# Problem requirements
Give back every one of the lines below word for word, in the same order.

# Available records

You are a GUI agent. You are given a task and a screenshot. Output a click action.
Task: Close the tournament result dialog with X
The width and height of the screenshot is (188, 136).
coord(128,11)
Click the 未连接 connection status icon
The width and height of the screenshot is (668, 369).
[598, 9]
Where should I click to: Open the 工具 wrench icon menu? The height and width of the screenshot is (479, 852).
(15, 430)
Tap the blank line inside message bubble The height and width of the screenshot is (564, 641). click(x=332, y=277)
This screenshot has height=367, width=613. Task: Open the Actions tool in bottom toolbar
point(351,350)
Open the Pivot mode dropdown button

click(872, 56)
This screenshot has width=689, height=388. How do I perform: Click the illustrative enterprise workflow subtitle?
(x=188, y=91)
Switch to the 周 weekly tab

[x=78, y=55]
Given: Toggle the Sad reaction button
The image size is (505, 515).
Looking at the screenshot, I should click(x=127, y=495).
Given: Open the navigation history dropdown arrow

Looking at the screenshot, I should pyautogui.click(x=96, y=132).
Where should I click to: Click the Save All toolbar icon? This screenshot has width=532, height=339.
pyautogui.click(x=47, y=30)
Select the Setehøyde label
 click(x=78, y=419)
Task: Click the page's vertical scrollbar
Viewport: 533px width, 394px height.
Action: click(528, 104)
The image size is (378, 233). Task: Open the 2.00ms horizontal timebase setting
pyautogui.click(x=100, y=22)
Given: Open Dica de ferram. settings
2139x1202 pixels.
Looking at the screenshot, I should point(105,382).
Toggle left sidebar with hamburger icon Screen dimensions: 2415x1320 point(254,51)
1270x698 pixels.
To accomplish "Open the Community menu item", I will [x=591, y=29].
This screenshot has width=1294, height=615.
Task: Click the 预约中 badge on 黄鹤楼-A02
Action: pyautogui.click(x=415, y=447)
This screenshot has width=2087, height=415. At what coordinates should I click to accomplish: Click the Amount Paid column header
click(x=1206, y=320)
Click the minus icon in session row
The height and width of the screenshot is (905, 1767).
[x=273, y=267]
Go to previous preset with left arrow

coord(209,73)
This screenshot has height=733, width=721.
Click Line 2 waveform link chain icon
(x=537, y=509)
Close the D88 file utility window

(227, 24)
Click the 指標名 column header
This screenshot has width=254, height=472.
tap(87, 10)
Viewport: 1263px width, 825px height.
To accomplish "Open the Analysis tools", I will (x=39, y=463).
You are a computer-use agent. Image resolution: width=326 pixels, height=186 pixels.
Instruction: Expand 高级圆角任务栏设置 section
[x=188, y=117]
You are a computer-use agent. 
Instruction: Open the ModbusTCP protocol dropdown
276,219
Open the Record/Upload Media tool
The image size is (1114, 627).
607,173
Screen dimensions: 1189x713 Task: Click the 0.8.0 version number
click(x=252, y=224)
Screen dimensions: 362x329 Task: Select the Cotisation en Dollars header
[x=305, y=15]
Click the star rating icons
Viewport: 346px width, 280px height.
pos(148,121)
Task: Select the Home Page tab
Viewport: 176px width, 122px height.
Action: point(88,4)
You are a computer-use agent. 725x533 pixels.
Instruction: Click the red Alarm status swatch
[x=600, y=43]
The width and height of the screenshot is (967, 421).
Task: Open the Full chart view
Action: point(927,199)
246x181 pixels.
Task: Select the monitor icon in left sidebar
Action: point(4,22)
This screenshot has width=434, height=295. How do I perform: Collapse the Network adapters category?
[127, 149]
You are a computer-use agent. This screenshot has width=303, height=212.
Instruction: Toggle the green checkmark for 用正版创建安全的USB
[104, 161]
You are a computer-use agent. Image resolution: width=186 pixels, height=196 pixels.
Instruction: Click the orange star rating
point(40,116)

# Answer to the exercise
You are a GUI agent. You are given a task and a screenshot. Output a click action.
Task: Close the tournament result dialog with X
The width and height of the screenshot is (188, 136).
coord(128,11)
Click the 未连接 connection status icon
The width and height of the screenshot is (668, 369).
[598, 9]
Where should I click to: Open the 工具 wrench icon menu? The height and width of the screenshot is (479, 852).
(15, 430)
Tap the blank line inside message bubble The height and width of the screenshot is (564, 641). click(x=332, y=277)
This screenshot has height=367, width=613. Task: Open the Actions tool in bottom toolbar
point(351,350)
Open the Pivot mode dropdown button

click(872, 56)
This screenshot has width=689, height=388. How do I perform: Click the illustrative enterprise workflow subtitle?
(x=188, y=91)
Switch to the 周 weekly tab

[x=78, y=55]
Given: Toggle the Sad reaction button
The image size is (505, 515).
Looking at the screenshot, I should click(x=127, y=495).
Given: Open the navigation history dropdown arrow

Looking at the screenshot, I should pyautogui.click(x=96, y=132).
Where should I click to: Click the Save All toolbar icon? This screenshot has width=532, height=339.
pyautogui.click(x=47, y=30)
Select the Setehøyde label
 click(x=78, y=419)
Task: Click the page's vertical scrollbar
Viewport: 533px width, 394px height.
Action: click(528, 104)
The image size is (378, 233). Task: Open the 2.00ms horizontal timebase setting
pyautogui.click(x=100, y=22)
Given: Open Dica de ferram. settings
2139x1202 pixels.
Looking at the screenshot, I should point(105,382).
Toggle left sidebar with hamburger icon Screen dimensions: 2415x1320 point(254,51)
1270x698 pixels.
To accomplish "Open the Community menu item", I will [x=591, y=29].
This screenshot has width=1294, height=615.
Task: Click the 预约中 badge on 黄鹤楼-A02
Action: pyautogui.click(x=415, y=447)
This screenshot has width=2087, height=415. At what coordinates should I click to accomplish: Click the Amount Paid column header
click(x=1206, y=320)
Click the minus icon in session row
The height and width of the screenshot is (905, 1767).
[x=273, y=267]
Go to previous preset with left arrow

coord(209,73)
This screenshot has height=733, width=721.
Click Line 2 waveform link chain icon
(x=537, y=509)
Close the D88 file utility window

(227, 24)
Click the 指標名 column header
This screenshot has width=254, height=472.
tap(87, 10)
Viewport: 1263px width, 825px height.
To accomplish "Open the Analysis tools", I will (x=39, y=463).
You are a computer-use agent. Image resolution: width=326 pixels, height=186 pixels.
Instruction: Expand 高级圆角任务栏设置 section
[x=188, y=117]
You are a computer-use agent. 
Instruction: Open the ModbusTCP protocol dropdown
276,219
Open the Record/Upload Media tool
The image size is (1114, 627).
607,173
Screen dimensions: 1189x713 Task: Click the 0.8.0 version number
click(x=252, y=224)
Screen dimensions: 362x329 Task: Select the Cotisation en Dollars header
[x=305, y=15]
Click the star rating icons
Viewport: 346px width, 280px height.
pos(148,121)
Task: Select the Home Page tab
Viewport: 176px width, 122px height.
Action: point(88,4)
You are a computer-use agent. 725x533 pixels.
Instruction: Click the red Alarm status swatch
[x=600, y=43]
The width and height of the screenshot is (967, 421).
Task: Open the Full chart view
Action: point(927,199)
246x181 pixels.
Task: Select the monitor icon in left sidebar
Action: point(4,22)
This screenshot has width=434, height=295. How do I perform: Collapse the Network adapters category?
[127, 149]
You are a computer-use agent. This screenshot has width=303, height=212.
Instruction: Toggle the green checkmark for 用正版创建安全的USB
[104, 161]
You are a computer-use agent. Image resolution: width=186 pixels, height=196 pixels.
Instruction: Click the orange star rating
point(40,116)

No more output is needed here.